Rhythmic alternation between ipsilateral hip flexors and extensors occurs during the normal pattern of fictive rostral scratching in response to unilateral midbody stimulation in D3-end turtles (complete spinal transection posterior to the forelimb enlargement). Unilateral midbody stimulation evokes rhythmic bursts of ipsilateral hip flexor activity with no hip extensor activity in D3-end turtles with D6-D7 contralateral hemisection (transverse hemisection anterior to the hindlimb enlargement). Bilateral midbody stimulation in these turtles evokes reconstruction of rhythmic alternation between intact side hip flexors and extensors. These normal motor patterns in response to two-site stimulation are reconstructed because one-site stimulation in this preparation activates only hip flexor rhythms (J. Neurosci. 18: 467). Hip flexor rhythms can therefore occur without hip extensor activation.
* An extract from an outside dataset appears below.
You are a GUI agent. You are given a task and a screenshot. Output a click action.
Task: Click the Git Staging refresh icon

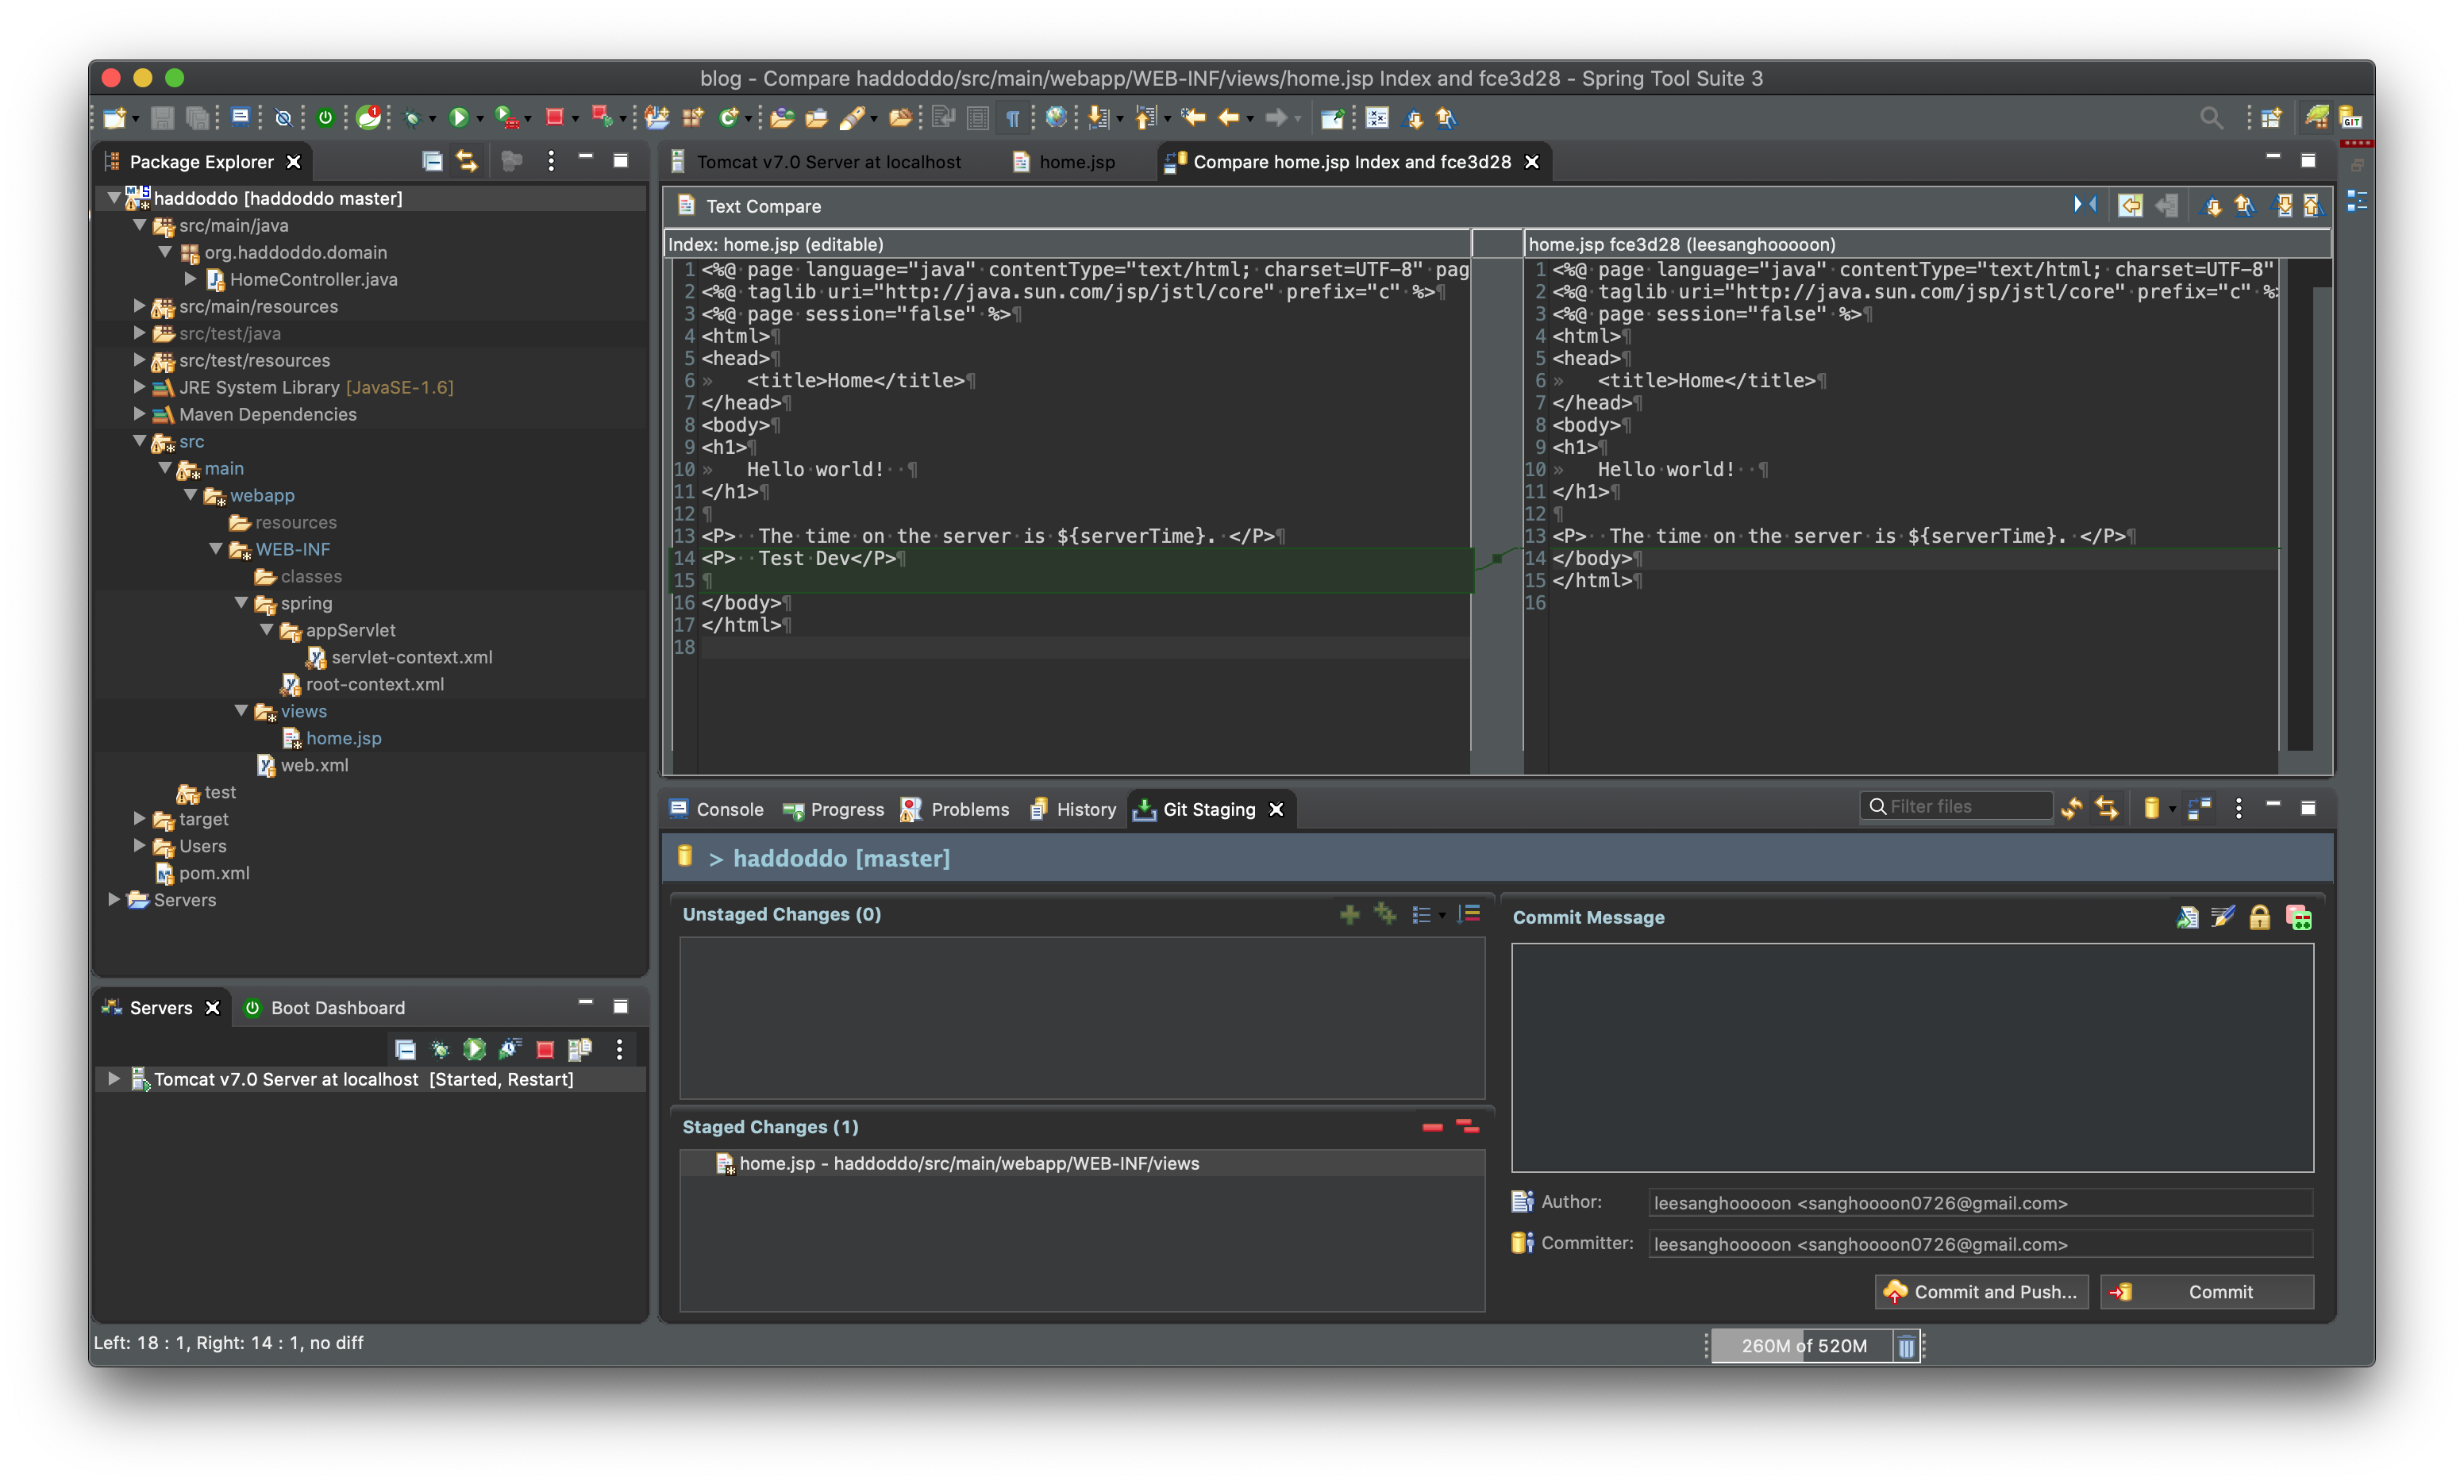coord(2071,808)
This supports the concept that reciprocal inhibition between flexor and extensor interneurons is not required for flexor motor rhythm generation. Reciprocal inhibition, when present, also contributes to rhythmicity (J. Neurophysiol. 78: 3479; see also Currie and Gonsalves, this volume). Both mechanisms for rhythmicity are included in the Grillner unit burst generator model: hip flexor unit burst generators may be rhythmogenic in the absence of hip extensor activity and reciprocal inhibition contributes to rhythmogenesis. Contralateral midbody stimulation assisted in the activation of ipsilateral hip extensor rhythmicity during reconstructed rostral scratching. This result provides additional support for the hypothesis that a bilateral shared core of hip interneuronal circuitry plays a critical role in the generation of the normal pattern of fictive rostral scratching (J. Neurosci. 15: 4343).